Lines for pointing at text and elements
** Begin **

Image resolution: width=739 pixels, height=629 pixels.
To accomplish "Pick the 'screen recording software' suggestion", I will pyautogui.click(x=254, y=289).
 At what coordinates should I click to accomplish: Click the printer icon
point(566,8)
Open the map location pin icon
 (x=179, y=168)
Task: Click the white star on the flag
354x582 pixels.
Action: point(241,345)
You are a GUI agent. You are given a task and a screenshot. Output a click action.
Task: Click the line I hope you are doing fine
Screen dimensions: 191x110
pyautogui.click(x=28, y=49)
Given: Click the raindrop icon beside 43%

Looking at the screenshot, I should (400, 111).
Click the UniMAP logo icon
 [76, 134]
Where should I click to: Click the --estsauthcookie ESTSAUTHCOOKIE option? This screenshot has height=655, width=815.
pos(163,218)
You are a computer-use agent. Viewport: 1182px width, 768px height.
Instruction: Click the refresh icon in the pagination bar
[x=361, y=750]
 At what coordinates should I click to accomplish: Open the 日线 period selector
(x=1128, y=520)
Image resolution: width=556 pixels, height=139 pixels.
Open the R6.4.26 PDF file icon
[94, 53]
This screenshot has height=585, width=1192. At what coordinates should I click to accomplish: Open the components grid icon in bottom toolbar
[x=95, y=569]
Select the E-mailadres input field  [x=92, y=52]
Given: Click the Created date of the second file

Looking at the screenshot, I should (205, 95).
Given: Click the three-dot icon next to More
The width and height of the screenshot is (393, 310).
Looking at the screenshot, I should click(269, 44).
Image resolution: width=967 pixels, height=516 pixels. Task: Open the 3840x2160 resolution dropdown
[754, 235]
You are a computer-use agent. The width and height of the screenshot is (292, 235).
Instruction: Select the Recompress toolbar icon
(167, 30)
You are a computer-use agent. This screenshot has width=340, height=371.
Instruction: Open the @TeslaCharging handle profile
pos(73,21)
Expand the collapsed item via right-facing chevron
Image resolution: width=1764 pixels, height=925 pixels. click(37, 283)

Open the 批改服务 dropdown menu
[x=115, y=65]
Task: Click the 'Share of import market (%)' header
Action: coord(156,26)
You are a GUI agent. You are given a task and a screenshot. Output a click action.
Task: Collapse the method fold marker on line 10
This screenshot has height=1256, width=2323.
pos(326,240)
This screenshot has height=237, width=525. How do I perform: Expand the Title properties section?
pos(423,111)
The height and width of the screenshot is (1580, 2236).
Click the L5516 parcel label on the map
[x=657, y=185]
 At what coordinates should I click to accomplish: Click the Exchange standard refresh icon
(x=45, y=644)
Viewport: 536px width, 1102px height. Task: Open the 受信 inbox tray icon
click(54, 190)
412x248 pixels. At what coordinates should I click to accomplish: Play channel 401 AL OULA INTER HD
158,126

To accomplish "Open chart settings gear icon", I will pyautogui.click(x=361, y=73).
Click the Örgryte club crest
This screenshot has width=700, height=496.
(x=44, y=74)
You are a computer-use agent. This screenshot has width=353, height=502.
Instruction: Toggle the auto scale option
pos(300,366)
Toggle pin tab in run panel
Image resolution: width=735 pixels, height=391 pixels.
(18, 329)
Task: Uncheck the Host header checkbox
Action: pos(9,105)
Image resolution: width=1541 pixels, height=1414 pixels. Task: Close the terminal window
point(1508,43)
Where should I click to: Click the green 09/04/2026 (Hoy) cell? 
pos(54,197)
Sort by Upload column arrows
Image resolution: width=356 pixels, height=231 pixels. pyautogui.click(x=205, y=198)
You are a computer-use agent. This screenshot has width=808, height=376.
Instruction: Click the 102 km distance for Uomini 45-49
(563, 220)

** End **

- _Required task_
Write out the lines from the very first one through the line with "Action: point(241,345)", swapping "printer icon" for "scanner icon" and keeping everything else the same.

- _Exercise answer_
Image resolution: width=739 pixels, height=629 pixels.
To accomplish "Pick the 'screen recording software' suggestion", I will pyautogui.click(x=254, y=289).
 At what coordinates should I click to accomplish: Click the scanner icon
point(566,8)
Open the map location pin icon
 (x=179, y=168)
Task: Click the white star on the flag
354x582 pixels.
Action: point(241,345)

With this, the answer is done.